## Texte du document:
"""

C’est ce pont de fantômes qui obséda les surréalistes ; et le film s’introduit dans les rêves de André Breton jusqu’à devenir une « cravate Nosferatu » dont un vendeur lui dit qu’il ne reste aucun spécimen, mais que le pape du surréalisme retrouve dans des lots : « C’est une cravate grenat sur les pointes de laquelle se détache en blanc et, au moins sur la pointe visible – le nœud fait –, par deux fois le visage de Nosferatu qui est en même temps la carte de France vide de toute indication et dont la frontière de l’Est, très sommairement tracée en vert et bleu, si bien que je crois plutôt à des fleuves, figure d’une façon surprenante le maquillage du vampire. » L’auteur des Vases Communicants interprète l’éventuelle rupture de stock de la cravate comme l’image de la disparition longtemps déplorée du négatif du film, et la crainte que la copie en circulation ne devienne inutilisable. Mais comme le remarque Fabrice J. Petitjean, il fait surtout passer la contre-épiphanie dans le vase communicant de l’épiphanie en prophétisant la disparition du support du cinéma lui-même, la pellicule, dont la conservation à long terme est beaucoup plus aléatoire qu’on ne pensait et qu’il faut alors inscrire dans la mémoire des hommes « comme une traduction approximative qui demeure alors que la langue originale a disparu » (Petitjean). Si ce passage fascinait autant les surréalistes, comme l’a rappelé Ado Kyrou, c’est probablement parce qu’il introduisait à la fameuse « question des châteaux » : l’interrogation sur l’attraction érotique et magnétique des lieux hermétiquement fermés et qui expriment, dans leur architecture même, une dimension qu’on devrait dire « hors du monde ». Ce qui est important dans ce pont, c’est l’image qui le suit immédiatement : dans une succession d’images en accéléré, on peut voir le carrosse conduit par Nosferatu dans sa première contre-épiphanie, et l’image est renversée. Elle est en négatif. Le ciel est blanc et la caravane noire. Le monde dans lequel nous entrons, le monde des « visions fantômes », est un monde-miroir, un monde renversé, qui est celui du négatif photographique.

"""

## Consigne:
Dressez la liste de toutes les couleurs nommées dans le texte sur Nosferatu et les surréalistes, chacune une seule fois, dans leur ordre d'apparition.

## Section des données:
"""

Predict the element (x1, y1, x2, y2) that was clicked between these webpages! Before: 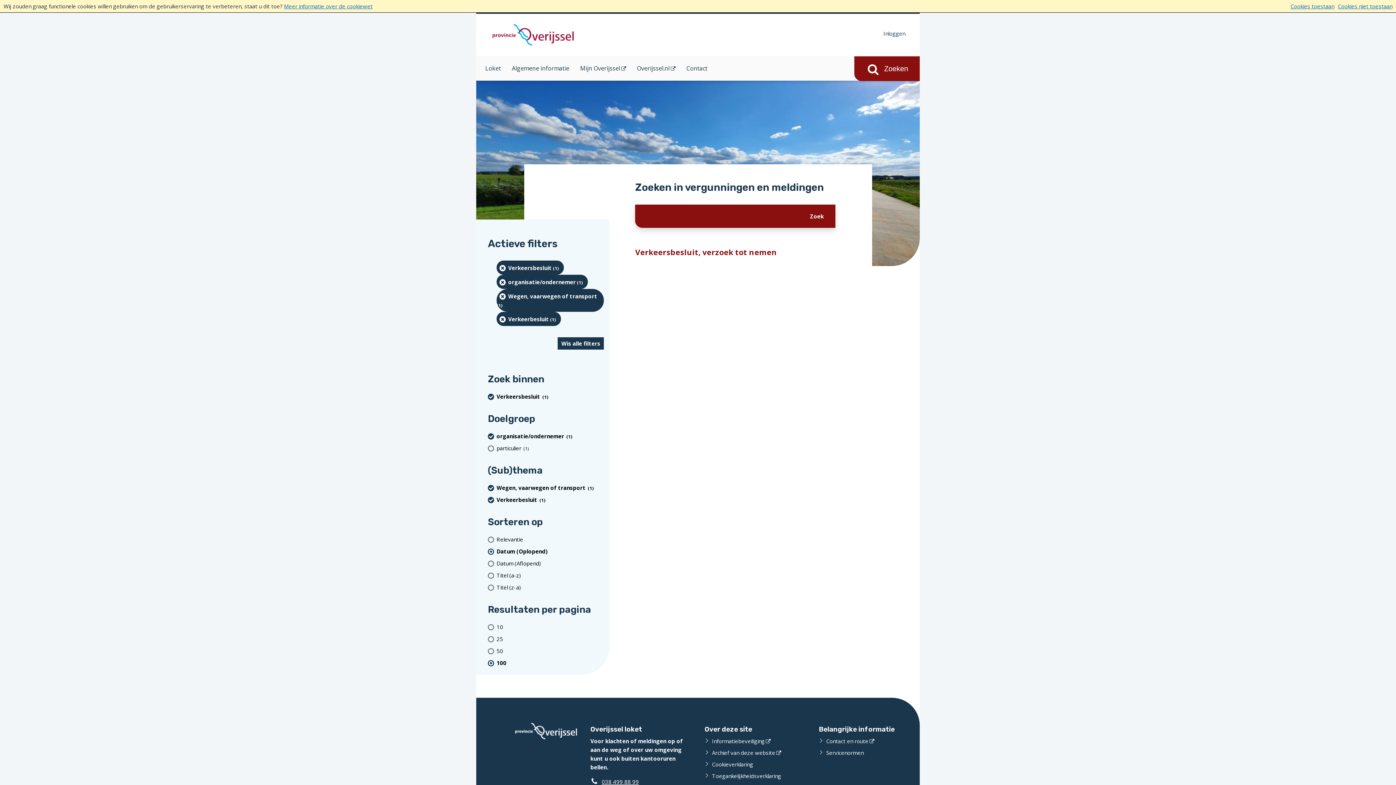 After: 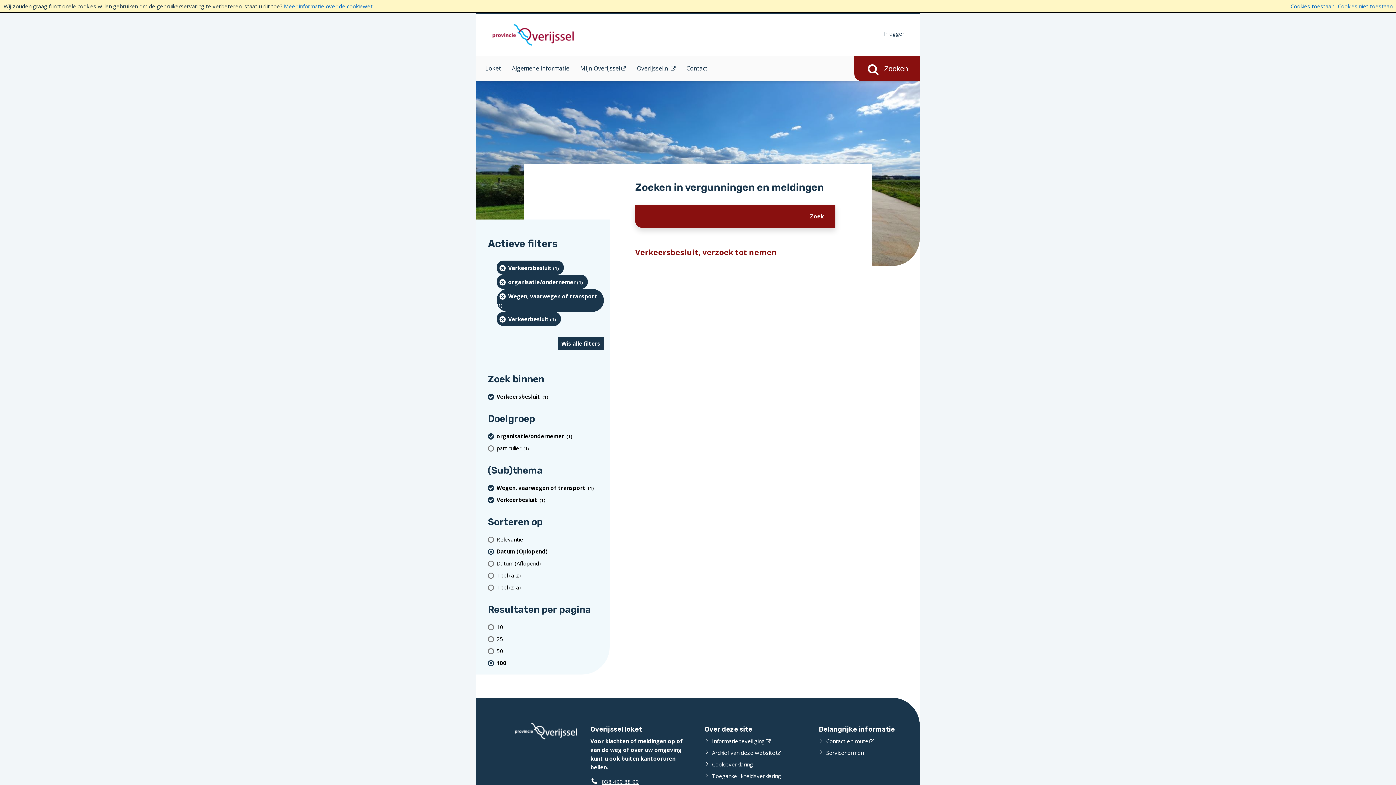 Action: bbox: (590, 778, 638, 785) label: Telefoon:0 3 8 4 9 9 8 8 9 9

"""
"""

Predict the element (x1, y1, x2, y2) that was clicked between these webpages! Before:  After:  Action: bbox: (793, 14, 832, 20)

"""

## Réponse attendue:
grenat, blanc, vert, bleu, noir